Everything old is new again
Tim Tripcony
As you may have noticed, I've recently become quite the Linux fanboy. Well, today I took it a step further. Yesterday my Dell Inspiron (which I'm using to post this) was running Windows XP with Ubuntu 7.10 running as a VMware virtual machine... today it's the opposite. Of the five computers in our apartment, the ratio is now 3 Linux (1 Ubuntu, 1 OpenSUSE, 1 Xandros) to 2 Windows... and one of those two isn't even mine; the other is Laura's Inspiron, and she hinted today that she might switch to Ubuntu soon too, since she uses exactly two programs: Firefox and OpenOffice - and she knows that both just come pre-installed with Ubuntu. Scratch that; I just remembered that she recently installed a third program: Aptana (which on Linux you don't install, you just unzip to a folder of your choosing, much like Eclipse on Windows). She's dabbling in PHP and had asked which IDE I would recommend. In short, we may soon be a Linux-only household; to the owner of the Latitude, don't worry... I'm leaving Windows alone on that machine.
Unlike on OpenSUSE, installing VMware on Ubuntu was a breeze:
apt-get install vmware-server
Only caveat: although it's free, you still need a valid serial number, and apt won't configure the package installation until you've entered one. Once installed, I spun up a new virtual machine (pointing it to an ISO of my XP CD), and in less than an hour had Notes reinstalled, complete with a data folder overwritten from the backup I'd saved to our NAS before converting. So Notes looks and behaves precisely as it did before. I decided to install Office 2003 because I loathe 2007. Nothing else... nice clean registry, so Windows is actually far snappier running as a VM than it used to be with all of the extra clutter.
On top of the base Ubuntu distro, I've added Skype, Eclipse, Aptana, and of course, Notes 8.0.1. When I tried to install it, the wizard window popped up, but it was just an empty panel.

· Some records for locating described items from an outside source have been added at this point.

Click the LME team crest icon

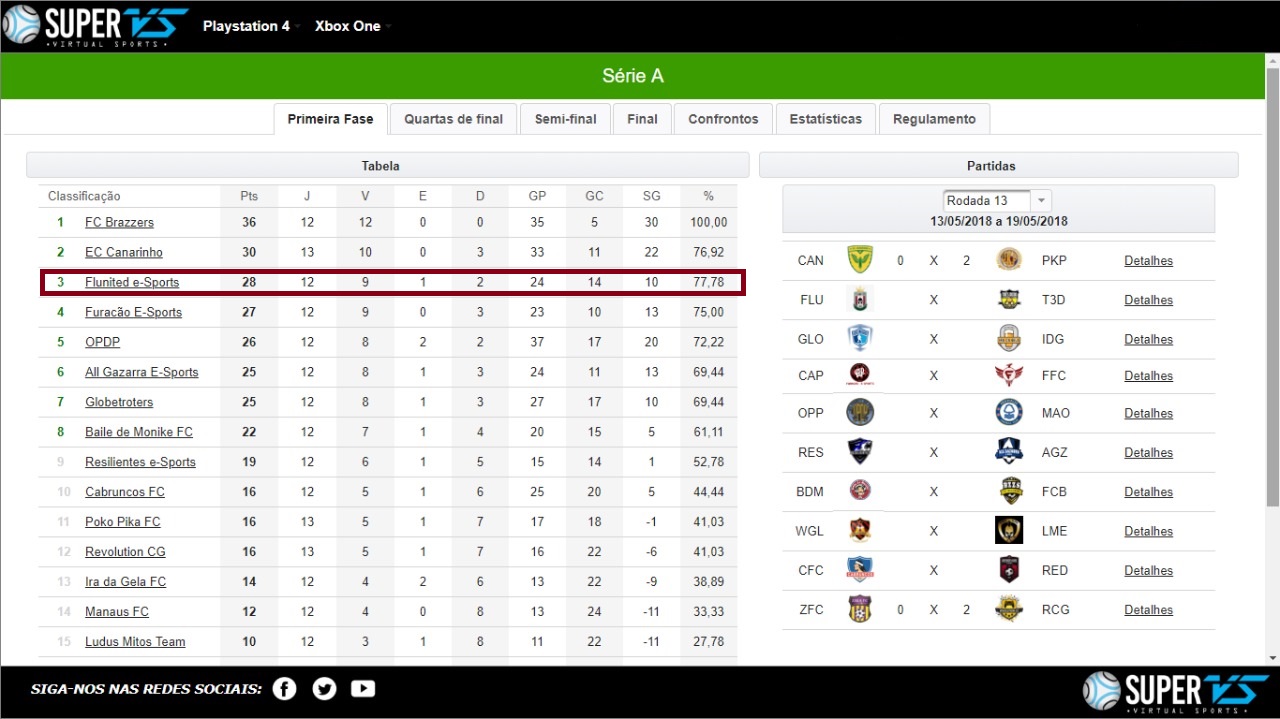pos(1009,531)
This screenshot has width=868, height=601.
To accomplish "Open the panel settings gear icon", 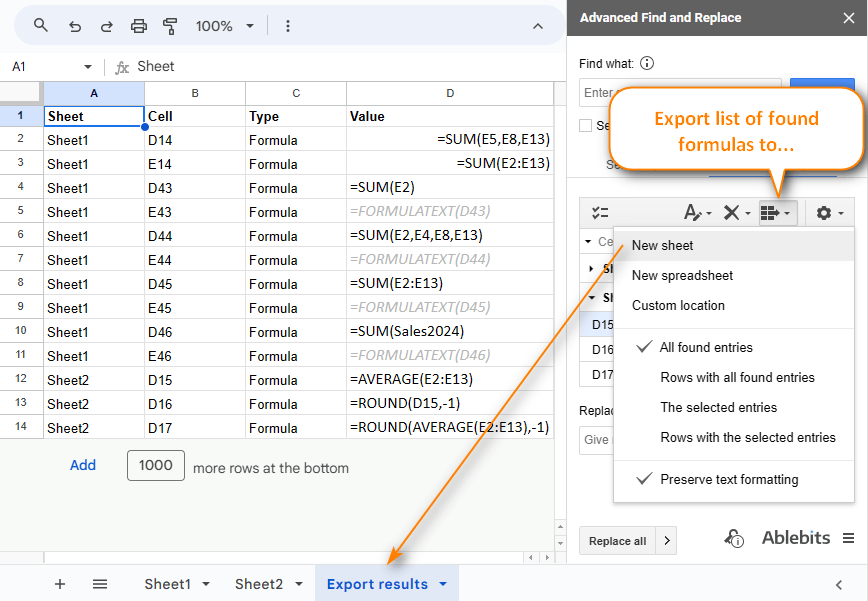I will (x=826, y=212).
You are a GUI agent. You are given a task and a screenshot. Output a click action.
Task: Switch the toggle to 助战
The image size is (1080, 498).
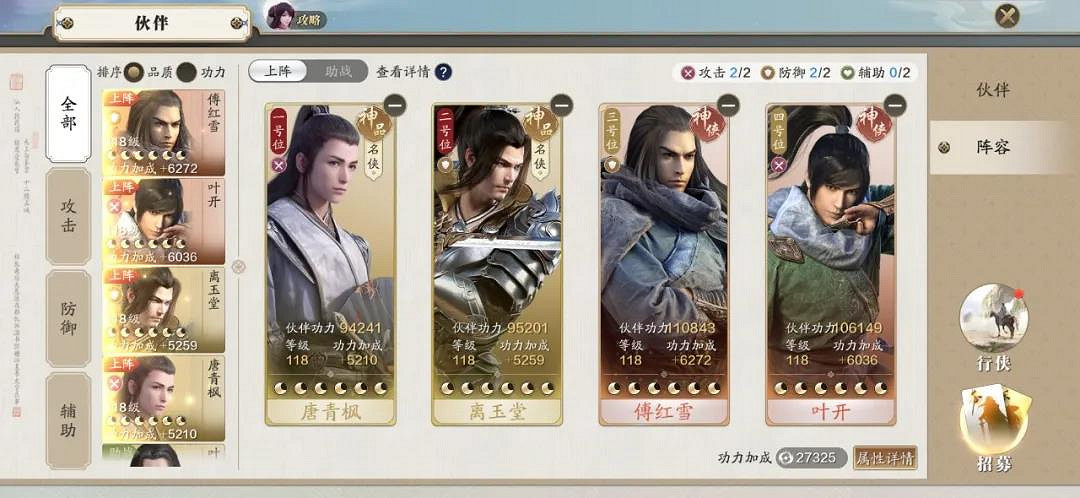[x=338, y=71]
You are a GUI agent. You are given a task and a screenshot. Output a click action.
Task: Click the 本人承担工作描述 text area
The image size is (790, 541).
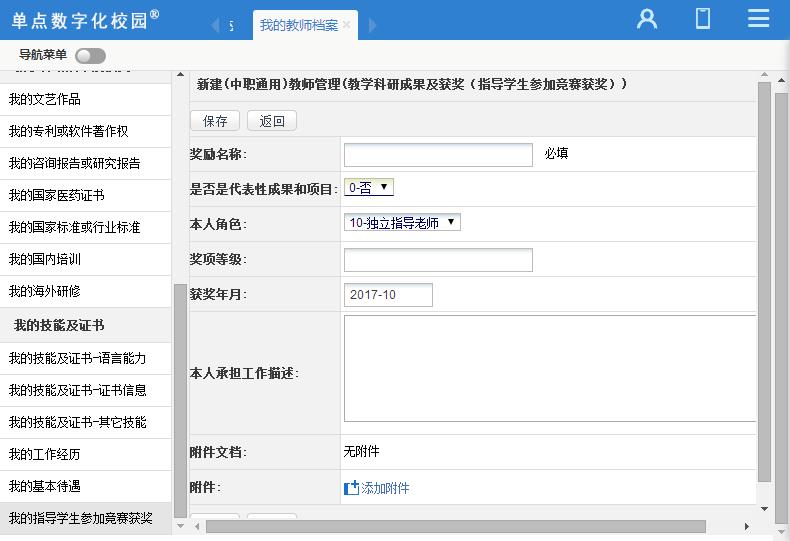pyautogui.click(x=549, y=368)
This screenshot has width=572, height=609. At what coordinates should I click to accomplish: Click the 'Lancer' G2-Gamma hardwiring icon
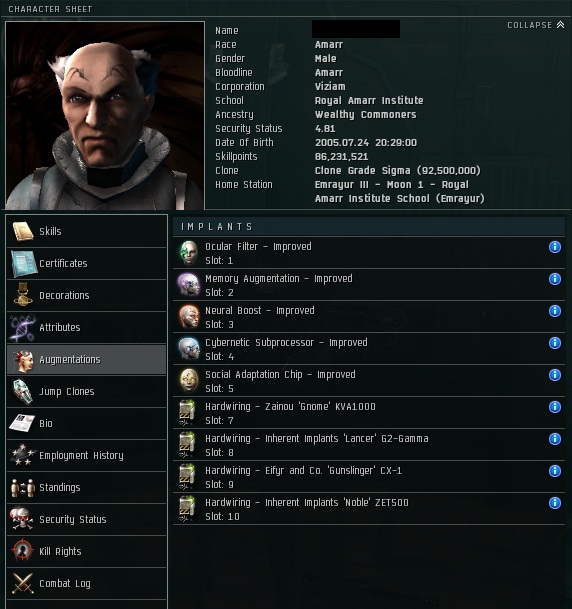187,445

Mayhap I just didn't wait long enough, but after about five minutes, I killed it and just opted for the silent approach:
./setup.sh -silent -V licenseAccepted="true"

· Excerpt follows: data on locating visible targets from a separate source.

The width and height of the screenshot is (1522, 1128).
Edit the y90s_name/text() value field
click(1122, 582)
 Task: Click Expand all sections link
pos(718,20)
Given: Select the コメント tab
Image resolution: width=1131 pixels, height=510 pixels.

This installed Notes with Sametime, but without Symphony or the composite app editor. I'm actually not using Sametime at the moment; although it doesn't have all the fancies of Sametime 8, I actually prefer Pidgin (which is also pre-installed in Ubuntu) because it bundles all of my IM accounts (AIM, Yahoo, MSN, GTalk, MySpaceIM, and Sametime) into a single interface.
By the way, Jens Bruntt posted a great article last week on how he installed Notes on Ubuntu. The fix he outlined for the embedded browser isn't working for me yet (for instance, xulrunner didn't install in /opt, and including a reference to /usr/lib/xulrunner doesn't seem to fix the problem), but to be honest, I don't use the embedded browser much anyway. So far, the only thing I miss is iTunes, but between gtkpod and the Amazon MP3 Downloader, I'm pretty much covered on that front as well.
UPDATE: Designer works flawlessly in wine. My Windows VM is now sleeping peacefully, doubtless dreaming of a day when I'll come crawling back, telling it I can't live without it. Don't feel bad, Windows... it's not you, it's me.